Lo hanno fatto addirittura con una lettera pastorale, “La forza della parola”, a cinquant’anni dalla morte del Priore di Barbiana e a un anno dalla preghiera di Francesco sulla sua tomba. Pubblicata dalle Edizioni Dehoniane (pagine. 88, euro 4,50), “La forza della parola. Lettera su comunicazione e formazione a 50 anni dalla morte di don Lo- renzo Milani” vuole essere «un appello per non dimenticare il fascino della parola che è tra i principali strumenti che rendono possibile la comunicazione umana », ma anche «un invito a metterci in cerca di quelle parole nuove - magari antiche, ma riscoperte nel loro senso più profondo e nascosto - che ci aiutino a illuminare il futuro verso il quale ci muoviamo».
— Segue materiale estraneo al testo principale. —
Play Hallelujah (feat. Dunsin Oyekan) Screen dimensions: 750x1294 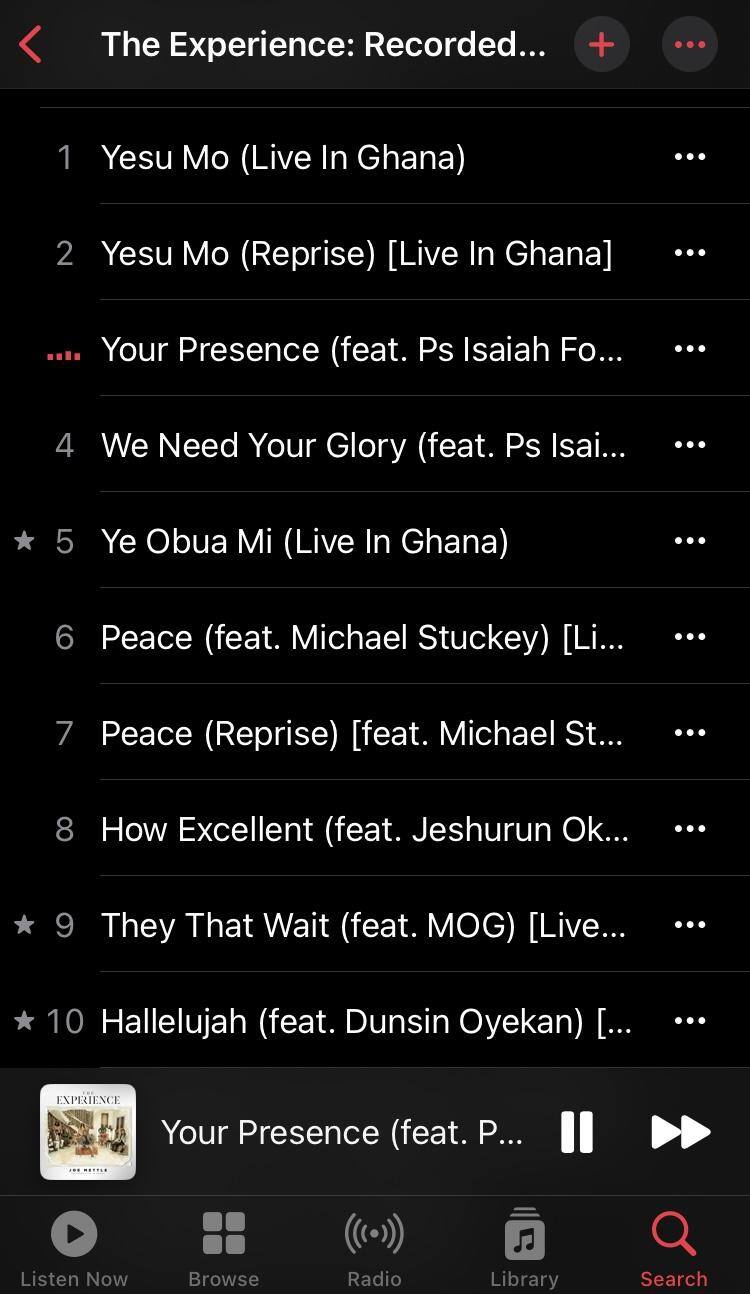tap(365, 1022)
La Chiesa, in questo percorso, è chiamata a un ruolo fondamentale avendo il privilegio e il compito di evangelizzare misurandosi da sempre con l’evoluzione della parola. La comunicazione è parte integrante della vita e della storia dei cristiani, anche perché è parte integrante della vita dell’uomo. Comunicare è una delle prime esigenze dell’essere umano, che avverte la necessità di un segno, di un veicolo di comunicazione, di un linguaggio. Persino Dio ha avuto bisogno della parola per creare il mondo: «E Dio disse...». Ma non solo: «In principio era il Verbo, il Verbo era presso Dio e il Verbo era Dio. Egli era in principio presso Dio: tutto è stato fatto per mezzo di lui, e senza di lui niente è stato fatto di tutto ciò che esiste».
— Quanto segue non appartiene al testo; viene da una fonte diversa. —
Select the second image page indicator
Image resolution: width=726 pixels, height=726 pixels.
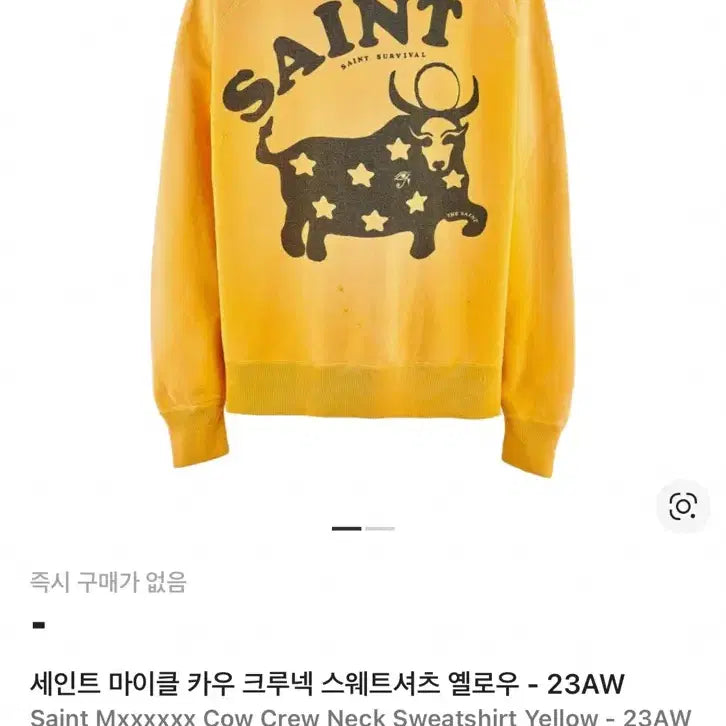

Un’attenzione alla parola che ha spinto anche i poeti, per i quali la parola è tutto, a trasporre il famoso prologo di Giovanni. È il caso di Mario Luzi nell’epigrafe al libro “Per il Battesimo dei nostri frammenti”: «In lei (la parola) era la vita; e la vita era la luce degli uomini». Il grande poeta fiorentino lo si ritrova anche nella Lettera dei vescovi toscani con la sua nota invocazione: «Vola alta, parola, cresci in profondità, / tocca nadir e zenith della tua significazione, / giacché talvolta lo puoi».

Una citazione che tradisce il valore letterario di un documento pastorale che nasce in una terra, la Toscana, in cui l’elaborazione della lingua ha trovato protagonisti di eccel- lenza e stagioni di grande fecondità. Ma adesso, a giudizio dei vescovi toscani, c’è soprattutto da fare i conti con le infinite possibilità di connessione offerte dai nuovi strumenti che, purtroppo, non stanno producendo un’effettiva crescita della comunicazione né, tantomeno, un incremento della sua qualità. È paradossale che la parola umana, nel tempo in cui la comunicazione si moltiplica e tocca ogni sfera della vita, subisca un vero e proprio esilio, un’incapacità a essere utilizzata con l’essenzialità e la forza che possiede. A maggior ragione, sull’esempio di don Milani, dobbiamo prendere coscienza che esistono parole piene e parole vuote, parole vive e parole morte, parole di luce e parole di tenebra. Ai credenti il compito di non contraddire chi siamo con ciò che diciamo. C’è poi, a parte la valenza formativa della parola, un altro aspetto che coinvolge più direttamente il ministero dei vescovi ed è «il profondo rinnovamento del linguaggio dell’annuncio della fede promosso dal pontificato di papa Francesco ».

Da qui il tentativo di tradurre in percorsi concreti le indicazioni dell’Evangelii gaudium. Infine, prima delle diciotto firme, i vescovi toscani si «rendono conto di avere, per così dire, solo alzato il velo su una questione di grandissimo rilievo, che continuerà a sfidarci per molti anni a venire». Ma intanto hanno saldato «il debito di riconoscenza accumulato nei confronti dell’esperienza e dell’insegnamento di don Lorenzo Milani».